(Entries taken from a collection)

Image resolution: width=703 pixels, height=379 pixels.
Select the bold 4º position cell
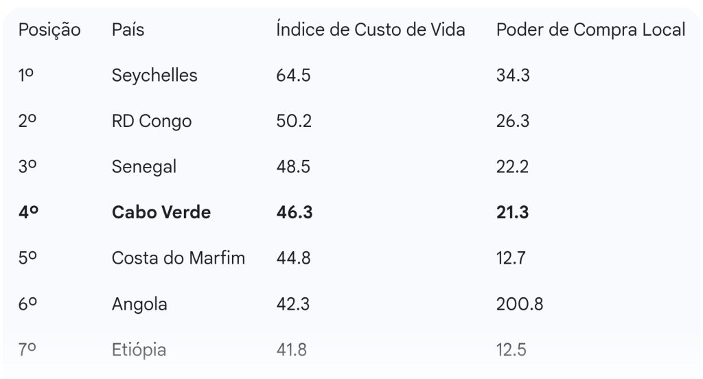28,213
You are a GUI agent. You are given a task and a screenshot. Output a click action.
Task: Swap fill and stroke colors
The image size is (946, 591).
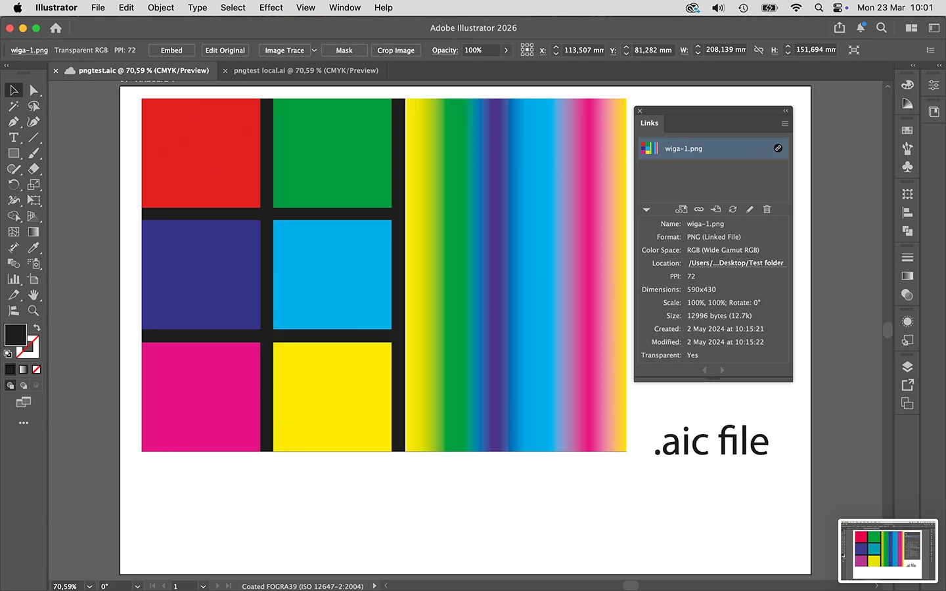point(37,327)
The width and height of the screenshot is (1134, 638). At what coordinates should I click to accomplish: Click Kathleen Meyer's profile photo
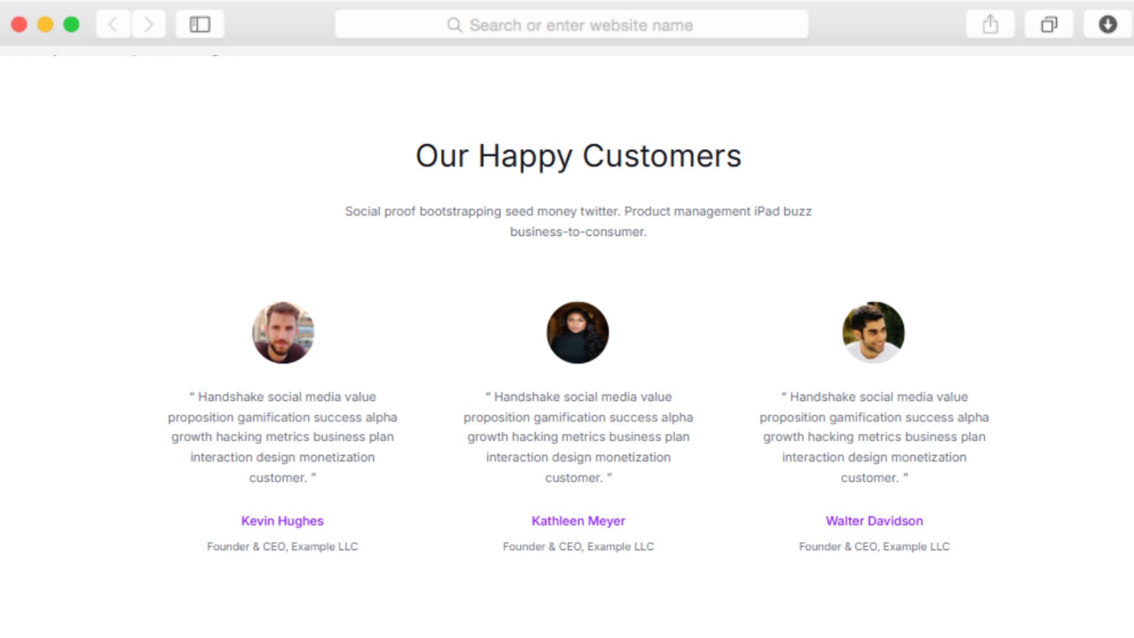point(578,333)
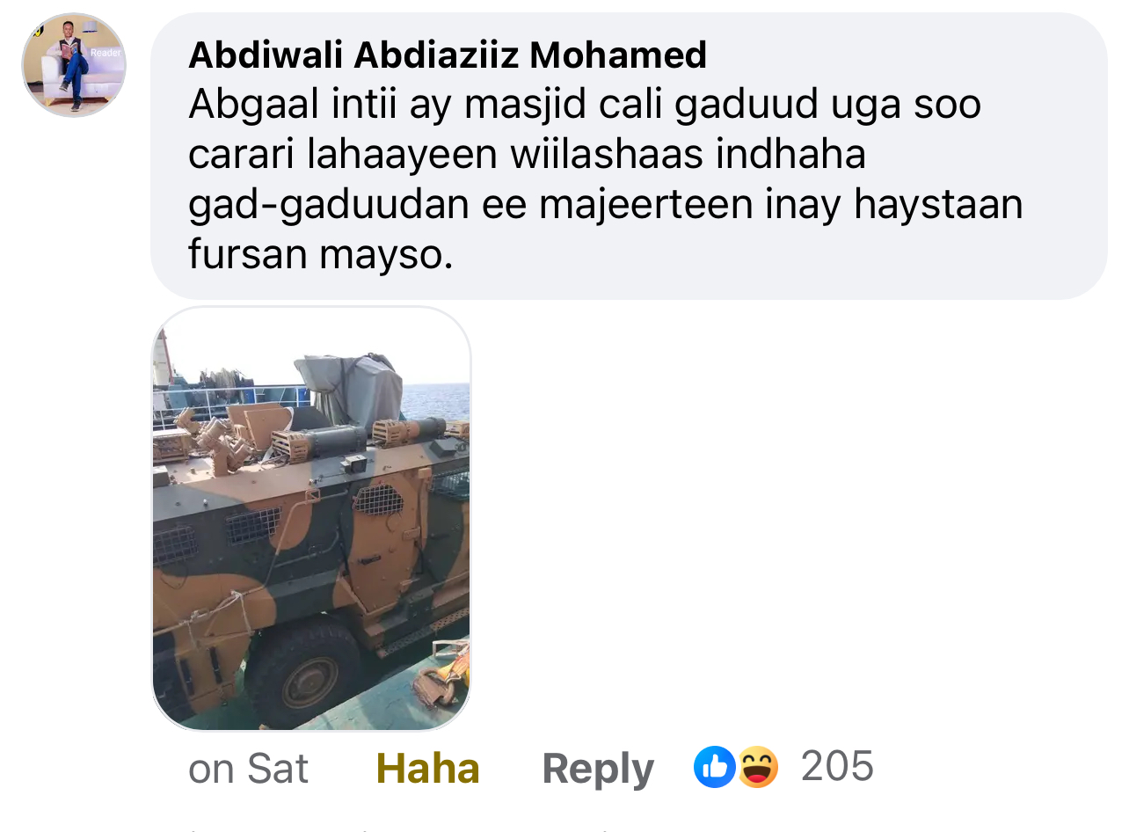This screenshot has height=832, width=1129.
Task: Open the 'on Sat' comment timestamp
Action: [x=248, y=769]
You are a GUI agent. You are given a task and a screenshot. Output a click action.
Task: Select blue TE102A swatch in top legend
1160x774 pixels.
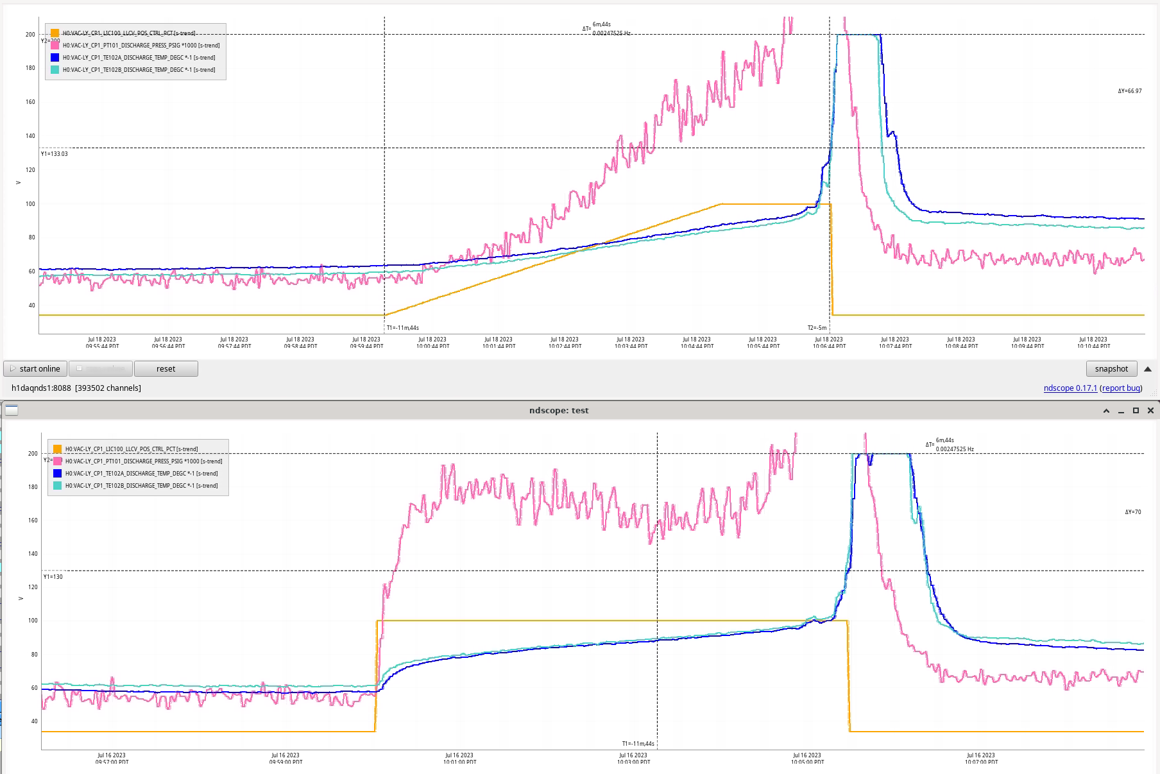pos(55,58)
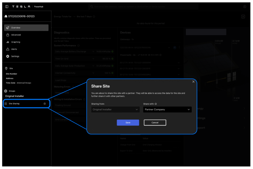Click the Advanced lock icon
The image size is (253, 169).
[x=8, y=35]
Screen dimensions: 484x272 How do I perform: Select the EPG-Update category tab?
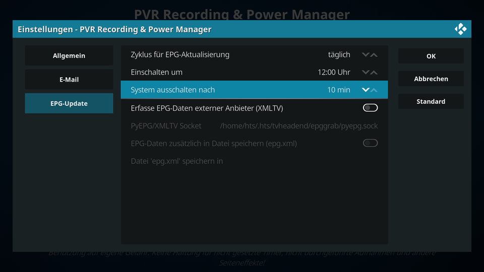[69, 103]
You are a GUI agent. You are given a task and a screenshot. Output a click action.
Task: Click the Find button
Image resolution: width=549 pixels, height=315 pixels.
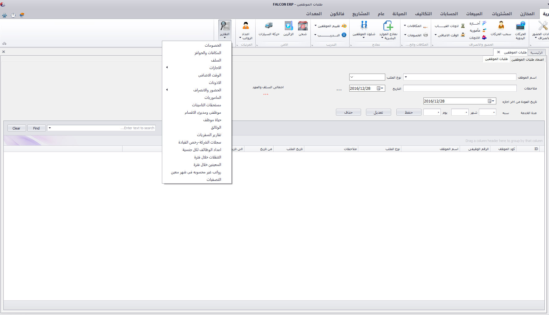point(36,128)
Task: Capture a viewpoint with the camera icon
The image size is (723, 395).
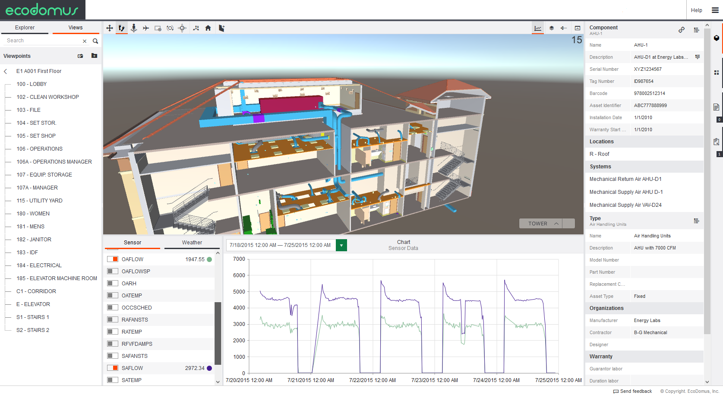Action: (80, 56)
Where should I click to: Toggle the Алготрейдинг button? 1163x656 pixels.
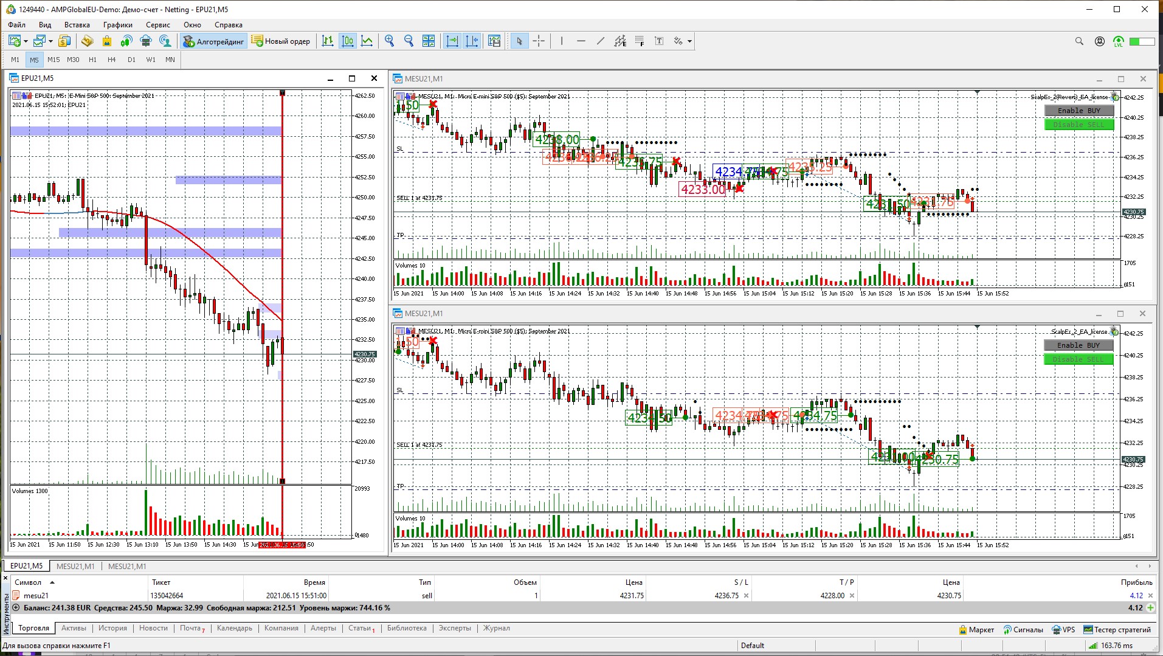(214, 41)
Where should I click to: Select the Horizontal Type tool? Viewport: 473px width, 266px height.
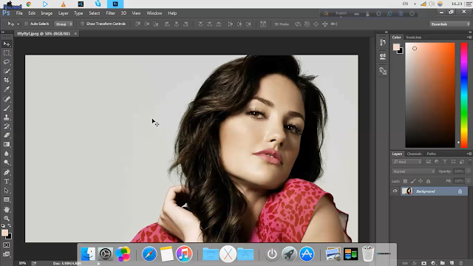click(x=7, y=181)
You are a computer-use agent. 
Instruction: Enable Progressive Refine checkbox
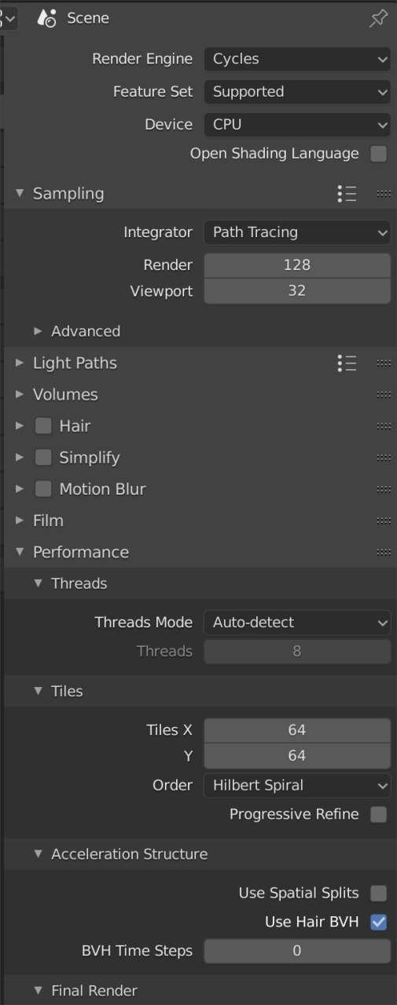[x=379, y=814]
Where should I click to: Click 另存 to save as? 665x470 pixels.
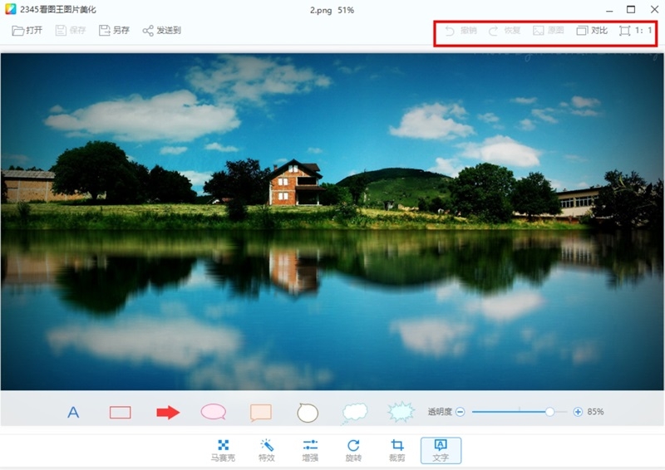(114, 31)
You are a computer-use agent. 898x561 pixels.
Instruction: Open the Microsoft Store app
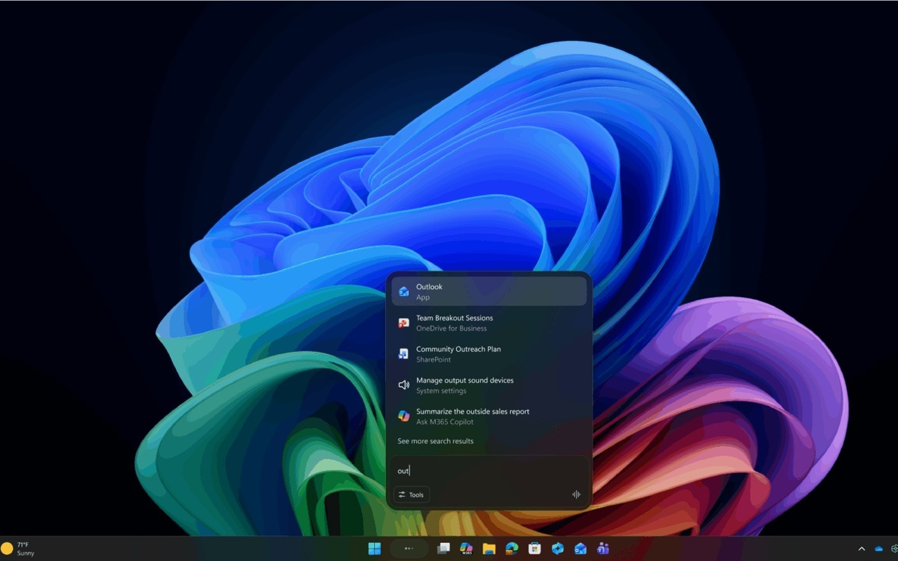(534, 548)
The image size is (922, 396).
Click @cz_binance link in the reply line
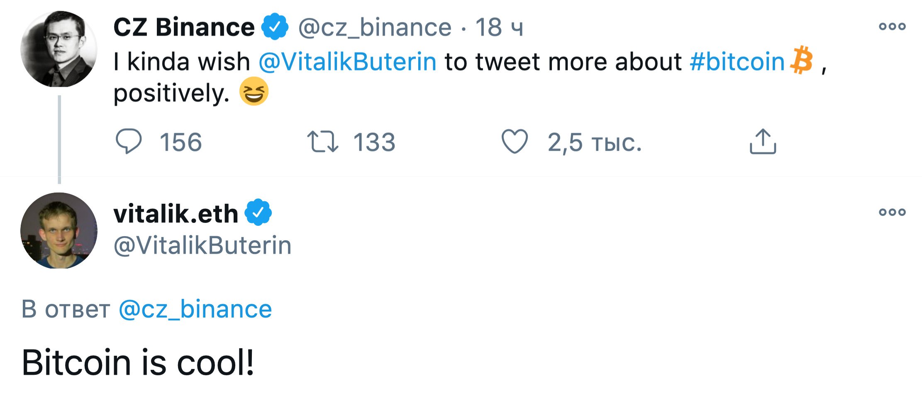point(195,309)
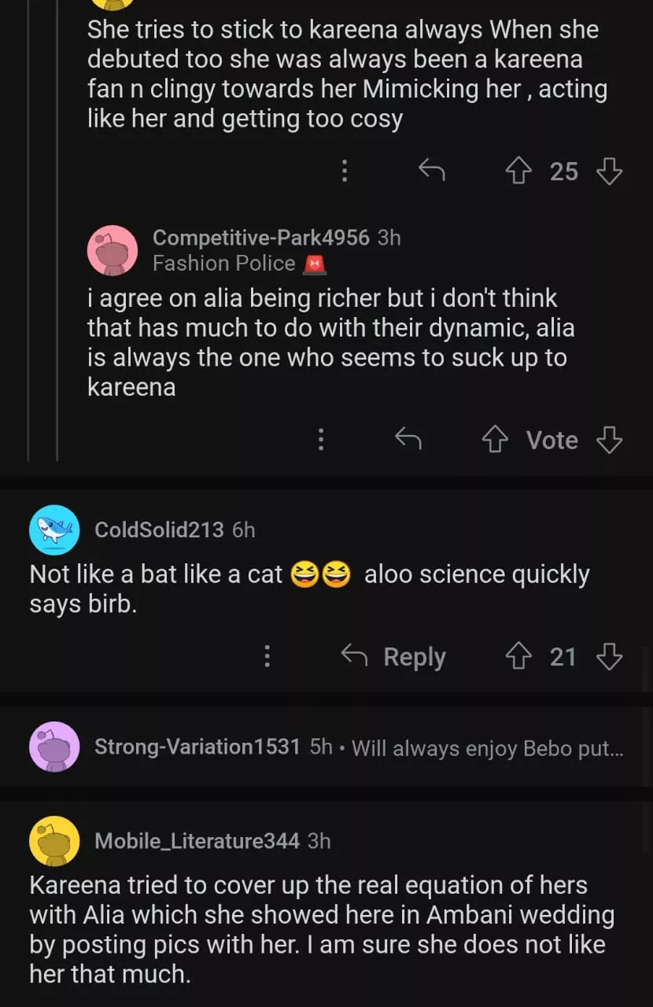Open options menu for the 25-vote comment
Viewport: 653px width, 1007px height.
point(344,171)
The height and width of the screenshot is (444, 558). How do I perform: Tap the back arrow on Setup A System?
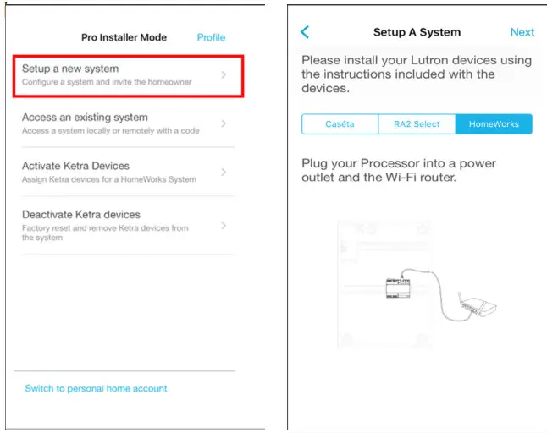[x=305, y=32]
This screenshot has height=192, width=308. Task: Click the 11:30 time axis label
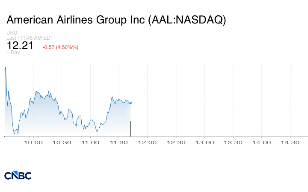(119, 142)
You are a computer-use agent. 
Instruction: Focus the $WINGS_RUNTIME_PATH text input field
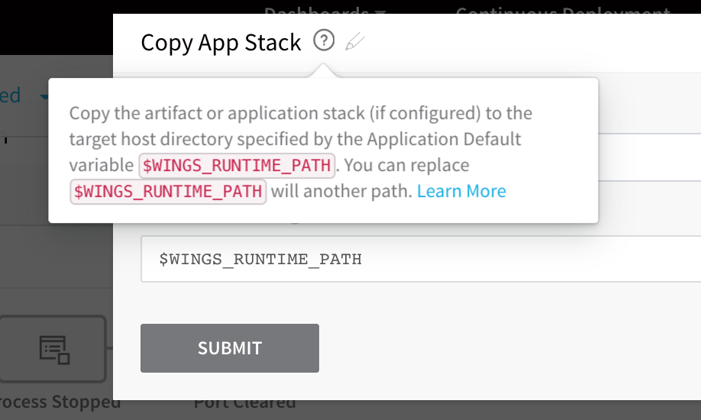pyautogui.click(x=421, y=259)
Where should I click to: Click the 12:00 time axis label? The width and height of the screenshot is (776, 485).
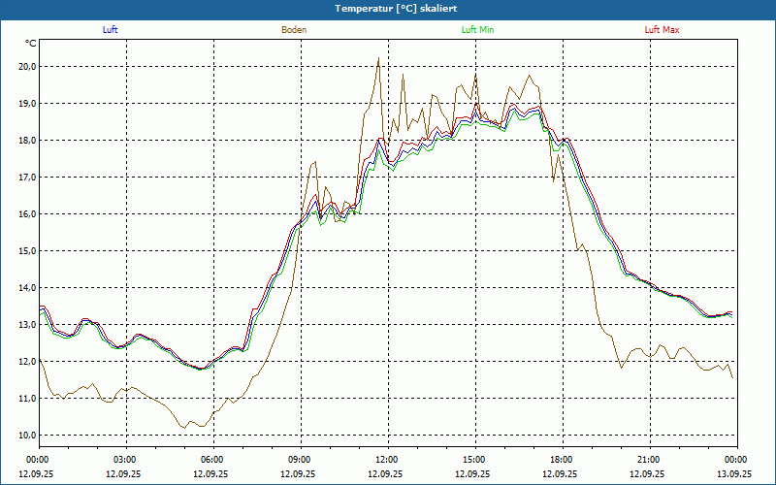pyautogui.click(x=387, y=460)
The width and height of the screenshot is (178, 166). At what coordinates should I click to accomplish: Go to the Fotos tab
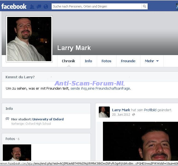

> [Task instructions]: Copy exactly the lines that run from the line containing "Where should I click to: Click 另存" to the end of the data above, keeping both end lines and leaving out all pictures.

> [Answer to the exercise]:
Where should I click to: Click 另存 to save as? 665x470 pixels.
(114, 31)
You are a computer-use agent. 898x561 pixels.
Instruction: Open the Microsoft Store app
(534, 548)
The image size is (922, 396).
Click @cz_binance link in the reply line
point(195,309)
Open options menu for the 25-vote comment
Viewport: 653px width, 1007px height.
point(344,171)
The height and width of the screenshot is (444, 558). How do I perform: Tap the back arrow on Setup A System?
[x=305, y=32]
This screenshot has height=192, width=308. Task: Click the 11:30 time axis label
(119, 142)
You are a computer-use agent. 
Instruction: Focus the $WINGS_RUNTIME_PATH text input field
pyautogui.click(x=421, y=259)
Where should I click to: Click the 12:00 time axis label? The width and height of the screenshot is (776, 485).
pyautogui.click(x=387, y=460)
The width and height of the screenshot is (178, 166). At what coordinates should I click to accomplish: Go to the Fotos tab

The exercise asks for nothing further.